* [Exercise directions]: Please return the lines below verbatim, beginning at the one that has "[右にスライド] (44, 229)" and stopping after the one that has "オンラインショップ限定商品 (26, 2397)", and add no other lines.

* [Raw data]:

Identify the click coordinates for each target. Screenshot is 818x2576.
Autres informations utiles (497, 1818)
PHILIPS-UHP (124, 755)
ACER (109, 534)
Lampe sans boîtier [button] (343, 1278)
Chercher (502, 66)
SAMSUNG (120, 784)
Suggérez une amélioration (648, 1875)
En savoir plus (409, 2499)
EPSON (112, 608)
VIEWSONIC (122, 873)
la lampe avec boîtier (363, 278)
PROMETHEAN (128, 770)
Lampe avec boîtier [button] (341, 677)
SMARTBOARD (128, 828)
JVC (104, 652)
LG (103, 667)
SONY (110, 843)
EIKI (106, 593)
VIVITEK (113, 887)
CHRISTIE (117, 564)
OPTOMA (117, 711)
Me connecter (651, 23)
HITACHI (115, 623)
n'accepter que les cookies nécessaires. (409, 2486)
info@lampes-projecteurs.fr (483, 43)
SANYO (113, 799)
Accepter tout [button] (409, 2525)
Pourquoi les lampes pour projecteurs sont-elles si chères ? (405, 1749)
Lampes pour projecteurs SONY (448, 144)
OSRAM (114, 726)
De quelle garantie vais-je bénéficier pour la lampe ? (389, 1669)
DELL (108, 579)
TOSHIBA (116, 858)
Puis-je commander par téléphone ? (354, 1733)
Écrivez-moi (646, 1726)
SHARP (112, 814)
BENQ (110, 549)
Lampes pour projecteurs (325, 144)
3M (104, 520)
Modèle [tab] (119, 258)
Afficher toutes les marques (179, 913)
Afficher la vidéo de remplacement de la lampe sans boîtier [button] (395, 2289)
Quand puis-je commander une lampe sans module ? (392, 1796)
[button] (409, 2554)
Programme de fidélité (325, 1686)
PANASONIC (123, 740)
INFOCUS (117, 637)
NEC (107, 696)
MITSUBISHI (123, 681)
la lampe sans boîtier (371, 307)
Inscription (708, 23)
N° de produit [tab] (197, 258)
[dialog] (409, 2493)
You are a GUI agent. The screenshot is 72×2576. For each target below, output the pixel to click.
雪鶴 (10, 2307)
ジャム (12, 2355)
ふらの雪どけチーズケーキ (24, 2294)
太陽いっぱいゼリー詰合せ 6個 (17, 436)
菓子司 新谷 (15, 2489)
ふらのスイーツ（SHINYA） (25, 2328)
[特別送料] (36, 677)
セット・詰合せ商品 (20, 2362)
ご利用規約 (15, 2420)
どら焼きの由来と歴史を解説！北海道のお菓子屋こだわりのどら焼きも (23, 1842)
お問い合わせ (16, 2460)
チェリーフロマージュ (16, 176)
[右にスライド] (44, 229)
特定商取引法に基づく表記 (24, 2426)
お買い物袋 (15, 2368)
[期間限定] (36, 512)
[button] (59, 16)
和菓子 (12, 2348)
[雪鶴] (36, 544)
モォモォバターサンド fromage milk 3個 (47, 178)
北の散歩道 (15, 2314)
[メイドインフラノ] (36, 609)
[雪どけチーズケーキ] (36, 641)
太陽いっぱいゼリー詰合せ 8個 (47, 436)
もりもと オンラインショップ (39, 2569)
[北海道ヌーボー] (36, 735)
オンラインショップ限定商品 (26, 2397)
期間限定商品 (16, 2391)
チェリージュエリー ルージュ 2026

* [Exercise response]:
[右にスライド] (44, 229)
特定商取引法に基づく表記 (24, 2426)
お買い物袋 (15, 2368)
[期間限定] (36, 512)
[button] (59, 16)
和菓子 (12, 2348)
[雪鶴] (36, 544)
モォモォバターサンド fromage milk 3個 (47, 178)
北の散歩道 (15, 2314)
[メイドインフラノ] (36, 609)
[雪どけチーズケーキ] (36, 641)
太陽いっぱいゼリー詰合せ 8個 (47, 436)
もりもと オンラインショップ (39, 2569)
[北海道ヌーボー] (36, 735)
オンラインショップ限定商品 (26, 2397)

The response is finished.